Finally I’ll be free of distractions. Here, I have friends who text and call me at all the worst possible times, blowing up my phone and annoying me. They keep wanting to get together, not seeming to realize that being friends for seven years doesn’t mean I want to see you more than once a month! And then there are other distractions: windows everywhere, tempting me to look outside at this Georgian land, the myriad oak and maple leaves that spin, suspended in wind, effacing my driveway. The second-story window of my bedroom – how I despise it! How many sleepless nights has it given me, luring me, illuminating the room with the sickly pale glow of a watchful moon? How many times has that window made me nervous with the height, with the stark power it offered me – “Look around at all these trees!” it sang to me, like a siren in the cold waters. “Just look, and look, see how far! There are trees, so many trees, you can see them all with me!”

Trees. I can’t escape them – the trees are everywhere, they encroach even on the cities. My house is hidden by the trees playing London Bridge above my roof. Stepping on the crackling leaves fills my mind with the most perversely-distracting poetry, and I’ll be glad to leave all that behind, and live in the city where I can focus on the moment.

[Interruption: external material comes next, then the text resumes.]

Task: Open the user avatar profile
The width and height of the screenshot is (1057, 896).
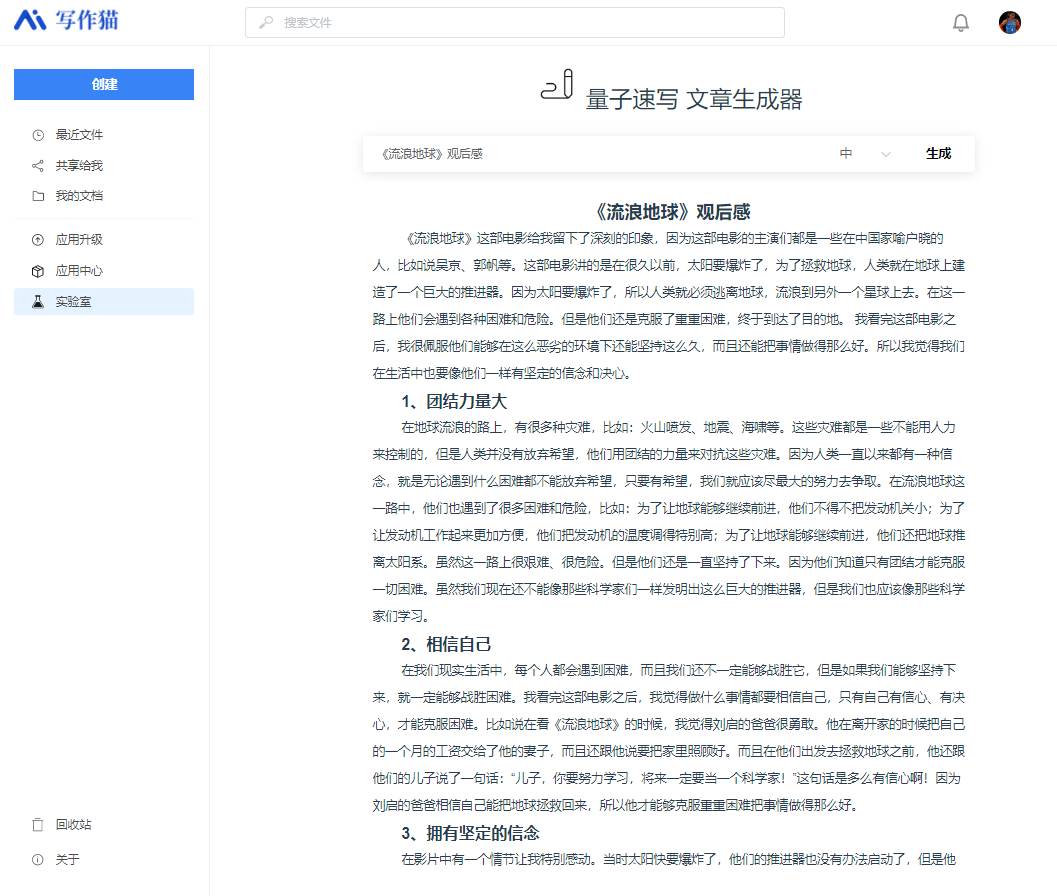Action: tap(1010, 23)
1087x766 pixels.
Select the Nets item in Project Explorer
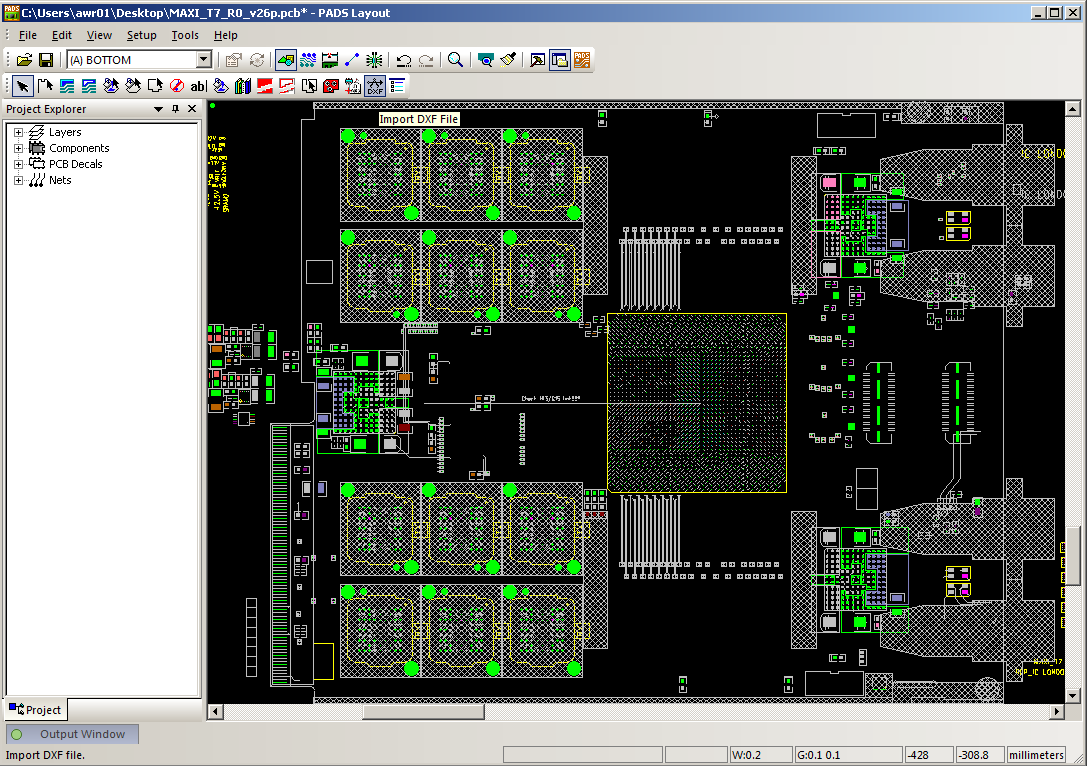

I’ll have endless free time to walk through the sidewalks where you may come across any wild adventure; maybe stray cats offering Uber services to fleas, or a man herding his geese along (is he drunk or not?? What an adventure of breathless wonder awaits me!). Or perhaps today it will be men dressed in fine suits who tense up when I approach, or a polite shirtless gentlemen who tells me I look nice as he rides by on a child’s bike. Oh, it will be a fine life, all right, away from those country bumpkins who find more meaning in the lyrics to “Chicken Fried” than in the Constitution of their own nation. They can’t keep track of the names and birthdays of their half-dozen wild and roving children, but they have that 2nd amendment memorized by heart (or else it’s tattooed on their arm for easy reference).

Over in California, the wildfires blaze as free as the social reform in the hearts of the inhabitants. It’s a tidal wave of change and social justice, clearing every bit of stubble and misogyny in its path, starting the spark that will lead to a nationwide political and cultural makeover. And I get to be there when it does! It’s so refreshing to be hit on by women instead of men for a change, to smell the perfume of liberty in the open streets, wafting through in the guise of marijuana smoke. I’ll get to experience new habits, like locking the car door during the day, and checking for mail before some other ambitious soul gets to it first. It’s like a fun little challenge to add to each day; how to avoid being the victim of a crime. Maybe for the first time in my life, I’ll get to call the police and report something! With such daily shocks, I probably won’t have to buy any espresso from the moody and possibly-high barista while I’m there. And no need for movies when the drama surrounds you every time you go outside!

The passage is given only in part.